The area’s most
extraordinary phase was during the medieval era, when the valleys were a refuge
for Byzantine Christians. The religious troglodytes established monastic
settlements, and their cave churches add a biblical solemnity to the Flintstones-like region.
The Göreme Open-Air Museum, a World Heritage site,
has the best collection of chapels and living quarters, most dating to around
the 11th century.
Here are some must-see and must-dos while you're in the area:
Despite centuries of
weathering and vandalism, many of the frescoes (or more accurately seccos,
painted on dry rather than wet plaster) are glorious, colourful sights. The
Dark Church has the best examples: multicoloured angels cover the pillars and
vaulted ceilings, along with scenes such as the birth of Jesus, with an ox and
ass poking their noses into the manger. As the church’s name suggests, the lack
of light has preserved the representations, which still look fresh and vivid
after a millennium.
Other monastic complexes
nestle in the valleys, many recalling Star
Wars backdrops (but don’t believe mischievous guides who claim
Chewbacca was ever here). The most popular for a stroll is Ihlara Valley -
filled with riverside greenery, birdsong and a string of churches cut into the
base of towering cliffs.
Explore underground cities
The local Christians were
persecuted, first by the Romans and then raiding Muslims, and they often had to
hide from hostile forces. When they heard hoof beats, they would abandon the
cave churches and go underground - quite literally. Beneath Cappadocia’s rock
formations is a network of subterranean cities, which housed up to 10,000
people each. The largest discovered are almost ten levels deep, with narrow
passages connecting the floors like hamster tunnels.

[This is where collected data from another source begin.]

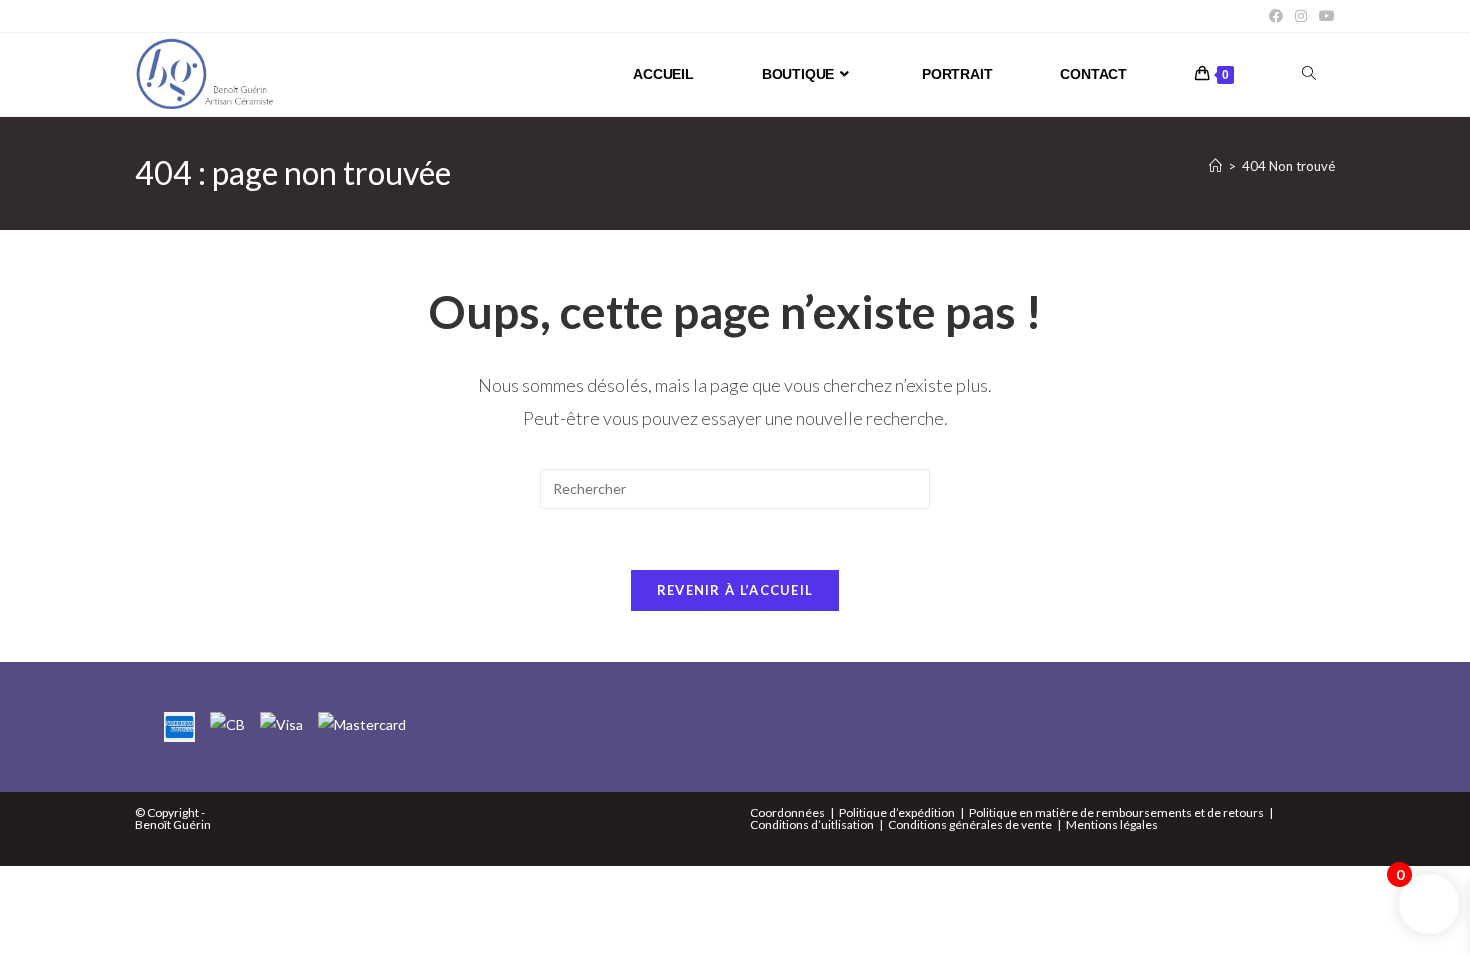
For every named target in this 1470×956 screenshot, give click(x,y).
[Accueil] (1215, 166)
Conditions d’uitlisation (812, 824)
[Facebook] (1276, 16)
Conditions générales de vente (970, 824)
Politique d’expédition (897, 812)
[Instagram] (1301, 16)
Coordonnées (787, 812)
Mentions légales (1112, 824)
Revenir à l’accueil (735, 590)
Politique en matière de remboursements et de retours (1116, 812)
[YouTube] (1324, 16)
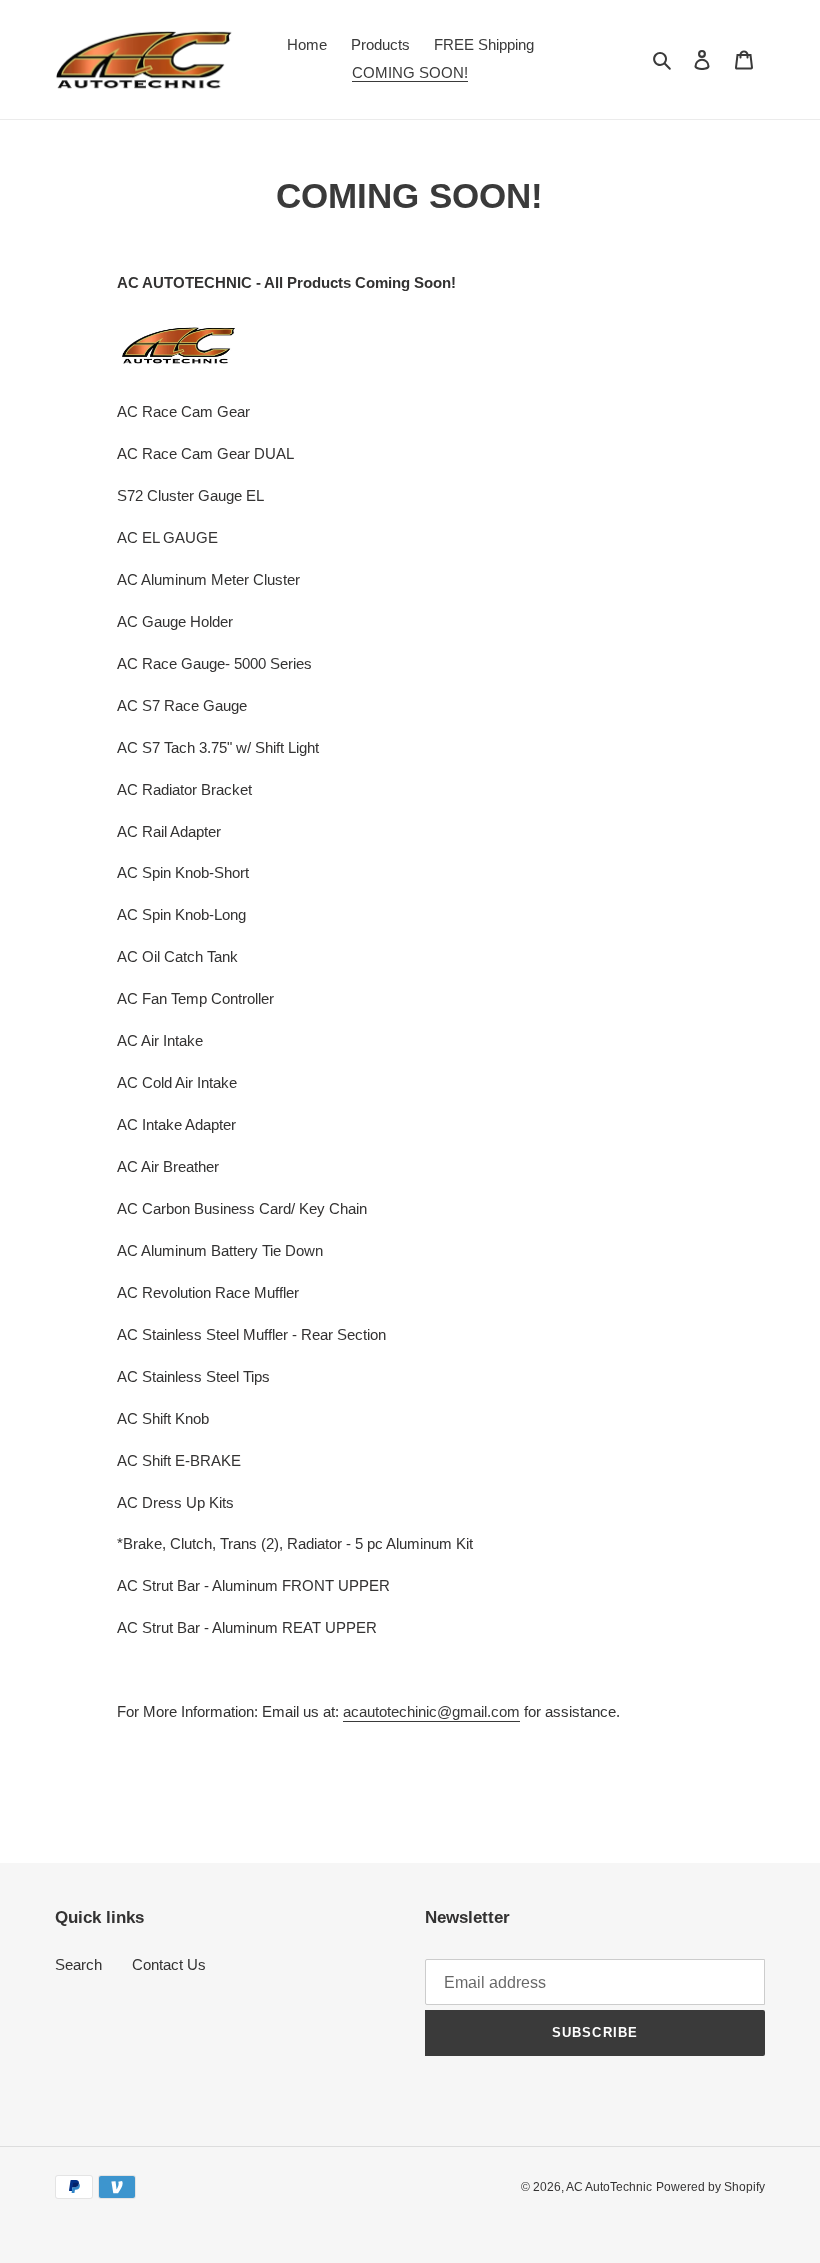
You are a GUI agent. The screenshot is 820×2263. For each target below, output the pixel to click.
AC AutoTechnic (609, 2187)
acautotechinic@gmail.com (431, 1711)
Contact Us (169, 1964)
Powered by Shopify (710, 2187)
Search (78, 1964)
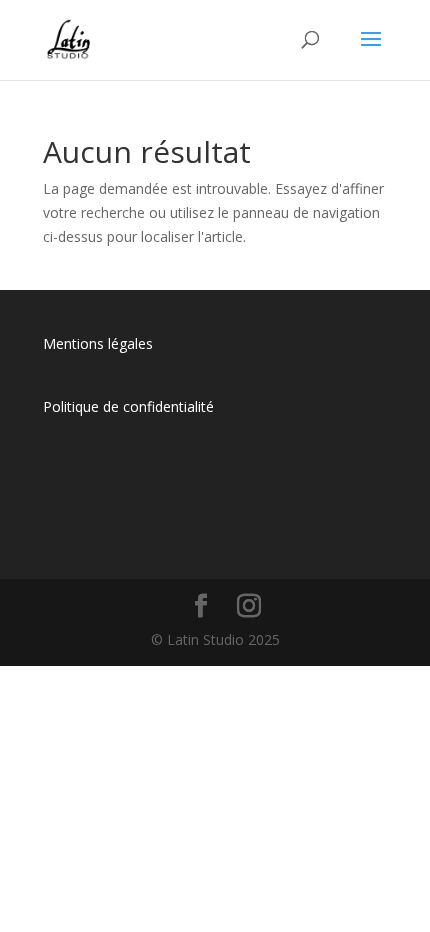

Touring the cities, you pass stables with handles used to tether
the animals, churches with altars and baptism pools, walls with air circulation
holes, granaries with grindstones and blackened kitchens with ovens. The
ventilation shafts were disguised as wells, and chunky rolling-stone doors
served as last lines of defence. Not many artefacts remain - the inhabitants
took their possessions when they returned to the surface - but the cities give
a sense of life continuing in tough conditions.